11h25 : Ah non. Finalement, j’aimerais bien que tu marches.
11h30 : Remontre un peu ton sein voir.
12h : Elle s’est endormit en tétant, j’ai toujours la dalle mais j’ai encore plus envie besoin de dormir. Direction le canap’, on s'allonge tel quel, je retiens mon souffle, ferme mes yeux et...
13h55 : ...le téléphone sonne. C'est le papa qui veut des news. "Ça va". Merde elle se réveille. Il a froid. Je m'en fous. Il a sommeil. Je m'en fous. Et voilà elle pleure.
14h33 : c'est vrai qu'il fait froid. Je branche le chauffage et glisse bébé(e) dans sa gigoteuse. Je fonds devant ce petit "sac" d'amour. Elle, elle fond...en larmes. Pourquoi? Tu as trop chaud? Je lui enlève. Elle pleure encore plus. Tu as faim? Non. Ce qu'elle veut, c'est mes bras. Ce qu'elle veut, c'est voir du pays. Je marche, donc. Jusqu'au frigo. Je choppe un paquet de parmesan râpé que je mange à même le sachet à la petite cuillère. Je m’approche en fourbe du transat et pendant qu’elle regarde ailleurs, je le tente. « Même pas en rêve, maman ! » Ok. Je suis pro-portage non ? Alors hop dans l’écharpe. J’ai presque plus faim et je suis presque en forme. Non, je déconne.
15h33 : 1 heure plus tard, rien n’a changé. Elle commence à sombrer. Moi aussi, mais pas dans le sommeil, dans une grave déprime !
15h45 : Elle ronfle. Je l’allonge, elle ouvre direct les yeux, elle pleure.

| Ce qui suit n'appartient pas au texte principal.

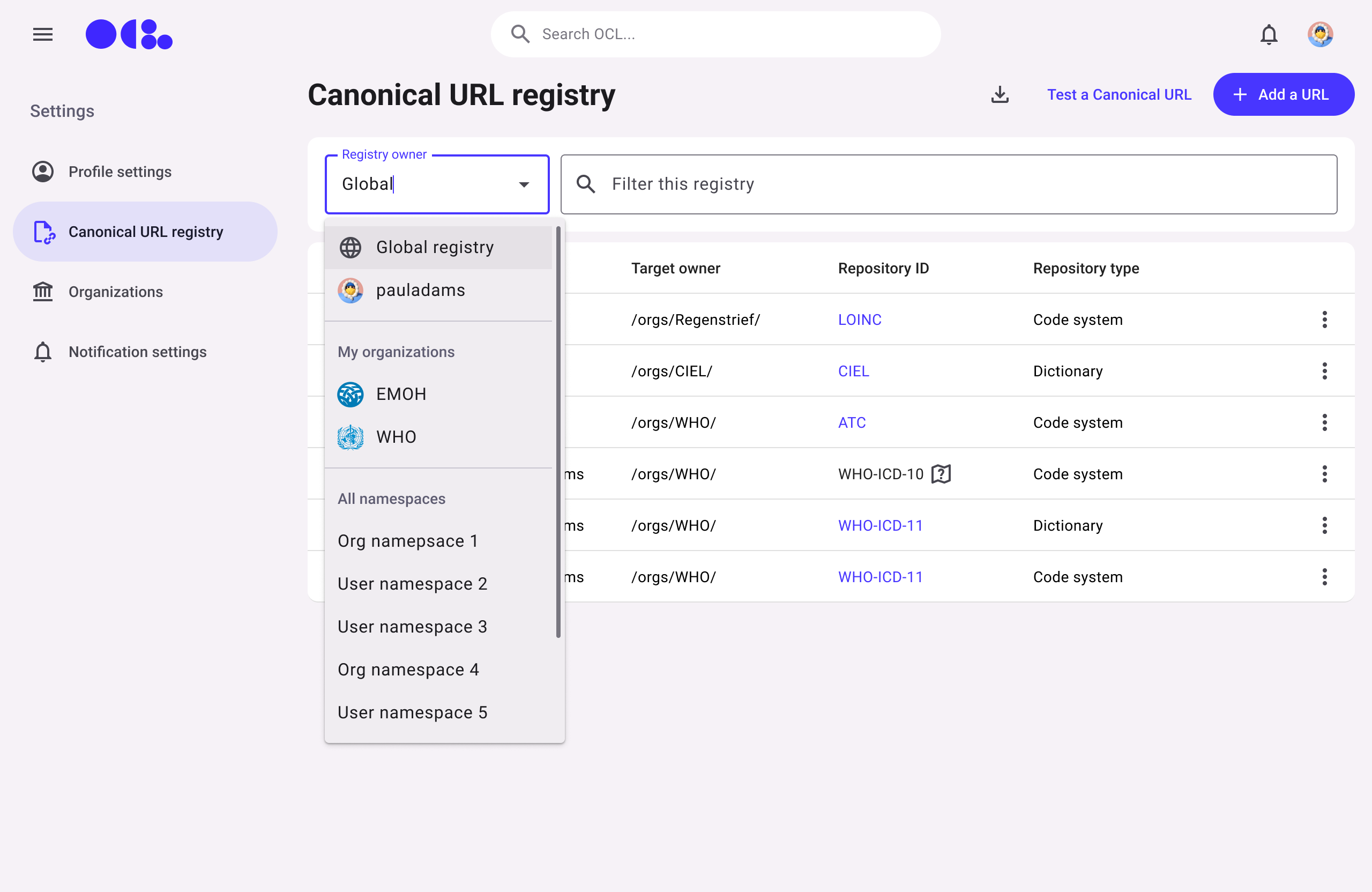Open row options for CIEL entry
This screenshot has height=892, width=1372.
(x=1324, y=371)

16h : Voir commentaire 15h45.
16h30 : Voir commentaire 16h.
17h : L’avantage c’est qu’au moins, je brule des calories.
17h10 : Dans sa grande bonté, elle me laisse m’assoir. Mais pas me pencher. Donc pas d’ordi. Ah et le téléphone elle aime moyen. Non. Madame veut que je lui parle. Je lui dis que Lou ça rime pas mal avec re-lou. Elle sourit la bougresse. Refais voir ton décolleté là.

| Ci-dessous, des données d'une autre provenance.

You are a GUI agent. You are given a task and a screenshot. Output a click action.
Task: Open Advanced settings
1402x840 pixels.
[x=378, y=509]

17h40 : Bon il faut que je m’alimente moi aussi, je vois les étoiles. Je passe commande par téléphone.
18h15 : Ca sent bon, c’est chaud, c’est prêt, c’est à portée de fourchette…mais elle a re-faim.
19h50 : Elle a mangé, moi aussi. Elle a dormi, pas moi. Elle est calme, fraiche et dispo. C’est l’heure du bain. « Les petits poissoooons dans l’eauuuuu, naaaaage aussiiii bien que les groooos… » Ma petite sirène et moi, on profite de ce moment d’accalmie et de partage. Massage, crémage, câlinage, elle est relax. Et là dans un monde parfait, je m’imagine bien la poser à côté de moi sur sa peau d’agneau, la laissant s’endormir doucement, pouvant ainsi écrire ce billet tranquillement. Mais mon monde n’est pas parfait.
20h30 : Je ressors l’écharpe, que je n’avais pas vraiment rangée. Elle a ses yeux grands ouverts. Je lui parle, je lui raconte des histoires, je lui dis que je suis vraiment épuisée, que j’aimerais m’assoir, même juste 20mn. Elle me regarde, l’air désolé.
21h : Si je m’arrête de marcher, elle pleure. Si je m’arrête de parler, elle pleure. Si je m’assieds, elle pleure. Si je la pose, seule, elle hurle. Elle frotte sa tête contre ma poitrine et fais tomber sa sucette 10, 15 fois. J’ai mal au dos, au ventre, à la tête. Je tente une tétée-câlin, ça ne fonctionne pas. Ce qu’elle veut, c’est moi et moi entièrement. Que je sois tout à elle, à la regarder, à l’embrasser, à la caresser, à lui parler. Je le comprends, mais j’ai de plus en plus de mal à gérer. Il est hors de question que je la laisse pleurer, je ne le tolère pas, pas si jeune, pas quand il s’agit de ce besoin fondamental d’être rassuré et aimé. Je supporte, je respire, je ferme les yeux. C’est ma fille, mon bébé, mon monde.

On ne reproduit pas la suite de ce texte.